*** Opening SELECTED EXTRACT ***

Security Before Safety: A Mechanistic Research Trajectory for Trustworthy LLMs
A technical research statement connecting SSAH, SA-ESS, and BD-VAX into one coherent security-first agenda for trustworthy LLMs.
My recent work is organized around one technical thesis:
Safety behavior is not trustworthy unless the underlying control mechanism is both explicit and secure.
This thesis emerges from three papers that form a continuous line of inquiry:
- Superficial Safety Alignment Hypothesis (SSAH) — ICLR 2026
- Safety Alignment Can Be Not Superficial With Explicit Safety Signals (SA-ESS) — ICML 2025
- Purifying Generative LLMs from Backdoors without Prior Knowledge or Clean Reference (BD-VAX) — ICLR 2026
1) SSAH (ICLR 2026): Reframing safety alignment as directional reasoning control
OpenReview: https://openreview.net/forum?id=9yS40pO1RF
SSAH starts from a mechanistic question: what does safety alignment actually teach an LLM?
Rather than treating alignment as a vague behavior shift, we model it as an implicit binary reasoning-direction task: fulfill vs. refuse.
Key technical findings
- Safety-relevant capabilities are concentrated in identifiable functional units.
- We characterize four component types:
- SCU (Safety Critical Unit)
- UCU (Utility Critical Unit)
- CU (Complex Unit)
- RU (Redundant Unit)
- At neuron-level granularity, selective control over these units provides strong leverage on safety/utility trade-offs.

*** Closing SELECTED EXTRACT ***
*** Opening INFORMATION GIVEN ***

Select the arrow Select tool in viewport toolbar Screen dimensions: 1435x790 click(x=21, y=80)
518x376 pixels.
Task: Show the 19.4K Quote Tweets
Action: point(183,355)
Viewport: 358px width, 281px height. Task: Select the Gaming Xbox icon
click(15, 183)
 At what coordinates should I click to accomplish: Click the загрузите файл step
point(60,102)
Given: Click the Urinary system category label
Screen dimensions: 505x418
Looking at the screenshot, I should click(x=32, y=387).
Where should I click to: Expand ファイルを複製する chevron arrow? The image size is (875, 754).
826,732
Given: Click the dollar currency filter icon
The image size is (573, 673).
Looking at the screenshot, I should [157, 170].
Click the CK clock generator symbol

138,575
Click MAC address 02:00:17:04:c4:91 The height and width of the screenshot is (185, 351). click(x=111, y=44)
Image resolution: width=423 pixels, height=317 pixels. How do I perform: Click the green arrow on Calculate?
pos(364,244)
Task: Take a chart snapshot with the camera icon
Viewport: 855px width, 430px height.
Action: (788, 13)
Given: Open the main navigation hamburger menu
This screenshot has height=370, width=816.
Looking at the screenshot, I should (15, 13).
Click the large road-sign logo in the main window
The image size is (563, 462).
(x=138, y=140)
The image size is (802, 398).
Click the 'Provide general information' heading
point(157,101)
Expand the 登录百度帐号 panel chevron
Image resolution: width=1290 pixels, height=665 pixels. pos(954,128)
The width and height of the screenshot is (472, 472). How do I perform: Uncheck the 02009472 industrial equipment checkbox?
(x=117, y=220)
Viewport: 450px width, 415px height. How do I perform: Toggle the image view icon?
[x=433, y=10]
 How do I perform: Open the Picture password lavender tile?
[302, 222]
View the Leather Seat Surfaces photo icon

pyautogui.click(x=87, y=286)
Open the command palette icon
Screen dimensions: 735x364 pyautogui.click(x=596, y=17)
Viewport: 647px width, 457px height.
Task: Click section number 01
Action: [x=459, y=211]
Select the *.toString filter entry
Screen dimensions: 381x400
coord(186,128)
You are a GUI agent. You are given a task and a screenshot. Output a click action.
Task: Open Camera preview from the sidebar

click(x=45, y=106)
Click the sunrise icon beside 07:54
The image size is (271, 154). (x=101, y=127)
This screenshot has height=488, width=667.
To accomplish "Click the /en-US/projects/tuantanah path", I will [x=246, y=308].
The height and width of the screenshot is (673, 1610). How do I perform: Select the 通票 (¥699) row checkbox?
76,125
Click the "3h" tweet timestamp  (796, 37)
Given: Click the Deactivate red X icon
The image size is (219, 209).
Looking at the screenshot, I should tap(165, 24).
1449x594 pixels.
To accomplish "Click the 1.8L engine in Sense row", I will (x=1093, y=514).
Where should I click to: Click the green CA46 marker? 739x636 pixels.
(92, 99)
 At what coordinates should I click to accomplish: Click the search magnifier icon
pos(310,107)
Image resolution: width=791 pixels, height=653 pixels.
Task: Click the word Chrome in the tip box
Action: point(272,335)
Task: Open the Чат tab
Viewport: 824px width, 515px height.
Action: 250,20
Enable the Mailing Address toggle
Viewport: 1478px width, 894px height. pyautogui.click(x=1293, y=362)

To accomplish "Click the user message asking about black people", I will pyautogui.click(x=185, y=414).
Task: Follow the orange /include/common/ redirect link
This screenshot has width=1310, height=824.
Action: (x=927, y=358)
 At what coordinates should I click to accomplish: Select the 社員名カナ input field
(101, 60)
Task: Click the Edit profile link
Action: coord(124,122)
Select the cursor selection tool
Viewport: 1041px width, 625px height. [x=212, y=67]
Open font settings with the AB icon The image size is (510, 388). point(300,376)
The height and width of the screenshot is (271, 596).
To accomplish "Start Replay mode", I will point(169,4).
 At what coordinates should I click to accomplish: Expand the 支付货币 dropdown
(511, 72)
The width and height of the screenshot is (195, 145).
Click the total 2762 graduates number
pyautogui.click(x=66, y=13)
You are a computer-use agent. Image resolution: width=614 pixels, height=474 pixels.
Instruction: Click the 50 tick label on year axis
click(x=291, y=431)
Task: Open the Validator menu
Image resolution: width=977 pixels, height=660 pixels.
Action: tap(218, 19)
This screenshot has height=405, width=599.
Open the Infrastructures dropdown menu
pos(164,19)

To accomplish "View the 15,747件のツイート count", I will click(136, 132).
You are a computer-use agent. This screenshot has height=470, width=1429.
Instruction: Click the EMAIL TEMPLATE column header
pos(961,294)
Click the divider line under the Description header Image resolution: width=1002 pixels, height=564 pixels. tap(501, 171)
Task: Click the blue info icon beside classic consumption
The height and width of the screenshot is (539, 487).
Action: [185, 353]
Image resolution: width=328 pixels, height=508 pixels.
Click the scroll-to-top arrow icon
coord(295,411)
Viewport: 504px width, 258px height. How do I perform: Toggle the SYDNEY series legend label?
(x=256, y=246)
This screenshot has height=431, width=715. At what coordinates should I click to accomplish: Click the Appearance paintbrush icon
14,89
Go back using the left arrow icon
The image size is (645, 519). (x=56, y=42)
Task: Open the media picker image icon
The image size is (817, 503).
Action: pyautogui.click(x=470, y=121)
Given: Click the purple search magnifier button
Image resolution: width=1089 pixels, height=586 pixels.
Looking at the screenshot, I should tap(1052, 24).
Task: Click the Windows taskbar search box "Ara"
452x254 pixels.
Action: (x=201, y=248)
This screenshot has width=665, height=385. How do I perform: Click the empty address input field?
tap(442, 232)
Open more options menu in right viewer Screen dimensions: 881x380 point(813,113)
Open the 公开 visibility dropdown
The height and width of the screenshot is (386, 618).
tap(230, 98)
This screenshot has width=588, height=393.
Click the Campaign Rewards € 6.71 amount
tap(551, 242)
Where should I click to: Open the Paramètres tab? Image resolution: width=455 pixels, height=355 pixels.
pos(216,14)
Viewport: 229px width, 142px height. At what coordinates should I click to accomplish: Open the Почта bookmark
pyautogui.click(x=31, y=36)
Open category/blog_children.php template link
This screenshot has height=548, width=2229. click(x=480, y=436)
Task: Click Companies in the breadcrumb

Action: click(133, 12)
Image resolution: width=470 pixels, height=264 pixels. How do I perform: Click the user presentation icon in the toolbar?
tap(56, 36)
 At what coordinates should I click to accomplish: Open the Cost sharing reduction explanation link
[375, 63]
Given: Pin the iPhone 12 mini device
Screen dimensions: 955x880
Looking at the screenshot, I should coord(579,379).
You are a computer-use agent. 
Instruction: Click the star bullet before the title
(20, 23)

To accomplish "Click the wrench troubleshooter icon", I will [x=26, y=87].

*** Closing INFORMATION GIVEN ***

> _HOW TO COMPLETE THIS TASK_
Please answer these questions from the research statement on trustworthy LLMs:
(a) At which venue and in what year is SA-ESS listed?
(b) Between which two options does SSAH frame safety alignment as a binary reasoning-direction task?
(c) What does the abbreviation UCU stand for?

> _WRITTEN ANSWER_
(a) ICML 2025
(b) Fulfill vs. refuse
(c) Utility Critical Unit